THIS IS RIVIERE'S second book of poems, from 2015. It follows a very regular organizational plan.
Suppose we have a "List A" with the following nine words or phrases: american, beautiful, girlfriend, grave, ice cream, infinity, spooky, the new, and thirty-three. Now suppose we have a "List B" with the following eight words: berries, dust, heaven, pool, sincerity, sunglasses, sunsets, and weather.
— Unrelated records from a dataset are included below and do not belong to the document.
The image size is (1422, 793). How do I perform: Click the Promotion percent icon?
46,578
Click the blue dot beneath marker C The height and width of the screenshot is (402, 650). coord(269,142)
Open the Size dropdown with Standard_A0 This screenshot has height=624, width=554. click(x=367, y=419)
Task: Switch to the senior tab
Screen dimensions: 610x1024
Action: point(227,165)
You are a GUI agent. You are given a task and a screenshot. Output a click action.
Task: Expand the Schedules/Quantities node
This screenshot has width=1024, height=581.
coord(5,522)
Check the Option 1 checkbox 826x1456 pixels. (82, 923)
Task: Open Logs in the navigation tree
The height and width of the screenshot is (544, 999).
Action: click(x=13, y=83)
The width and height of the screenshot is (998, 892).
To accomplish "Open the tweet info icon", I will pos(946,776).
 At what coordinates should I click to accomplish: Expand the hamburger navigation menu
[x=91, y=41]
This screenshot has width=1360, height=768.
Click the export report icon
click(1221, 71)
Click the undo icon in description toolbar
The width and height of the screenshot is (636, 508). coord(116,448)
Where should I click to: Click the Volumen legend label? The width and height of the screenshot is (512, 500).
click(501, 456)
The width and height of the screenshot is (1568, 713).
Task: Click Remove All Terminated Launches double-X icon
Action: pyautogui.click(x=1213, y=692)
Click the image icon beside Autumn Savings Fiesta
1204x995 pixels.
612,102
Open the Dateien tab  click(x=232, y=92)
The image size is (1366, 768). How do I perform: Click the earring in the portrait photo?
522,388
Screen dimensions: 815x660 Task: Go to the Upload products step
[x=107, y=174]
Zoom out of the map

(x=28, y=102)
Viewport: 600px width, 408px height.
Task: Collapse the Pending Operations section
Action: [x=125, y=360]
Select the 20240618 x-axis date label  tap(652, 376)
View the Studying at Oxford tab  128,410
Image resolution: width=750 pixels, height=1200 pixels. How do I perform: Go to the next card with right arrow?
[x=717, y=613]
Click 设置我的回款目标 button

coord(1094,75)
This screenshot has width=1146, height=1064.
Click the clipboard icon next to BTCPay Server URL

Now take a word from List A and pair it with a word from List B: "girlfriend berries," or "spooky sunglasses," or "the new heaven." Make each possible pairing the title of the poem, and you will have 9 x 8 or 72 titles--the 72 titles of the 72 poems contained in Kim Kardashian's Marriage, a number arrived at because her marriage to Kris Humphries lasted 72 days.
The 72 poems are arranged in eight sections of nine poems apiece, the sections bearing titles--"Primer," "Contour," "Highlight"--taken from the stages of Kim Kardashian's makeup routine.
In other words, we have a mathematically-generated structure as rigorous as that of Dante in the Divine Comedy, with all its threes and sevens and nines, but instead of being based on the harmony of the cosmos it is based on numbers arbitrarily chosen from aspects of the career of a celebrity who is a byword for superficiality.
The poems themselves are composed with techniques that in the USA are called "flarf." In the words of the jacket copy, the poems "have been produced by harvesting and manipulating the results of search engines to create a poetry of part-collage, part improvisation." For instance, the poem titled "the new hardcore" begins with this couplet:
This is an all-out onslaught
that very much lives up to the tech spec.
The poems are not exactly expressive, then--they do not proceed from the observations, ideas, and emotions of the poet--but they can be read as though they are, I'd say, and are even very effective read that way, funny, surprising, even fresh, despite none of the language having actually popped up spontaneously in Riviere's imagination.
These are poems that don't want to be Poems--that want to leave far behind everything that Heidegger waxed lyrical about in "The Origin of the Work Art." And maybe that's healthy, given how things unspooled with Heidegger. Or is it an abdication? Or a renunciation? I'm not sure I like it, but it may be important, I have to admit, a poetry for after the demise of Poetry, a poetry that is important for its renunciation of Importance.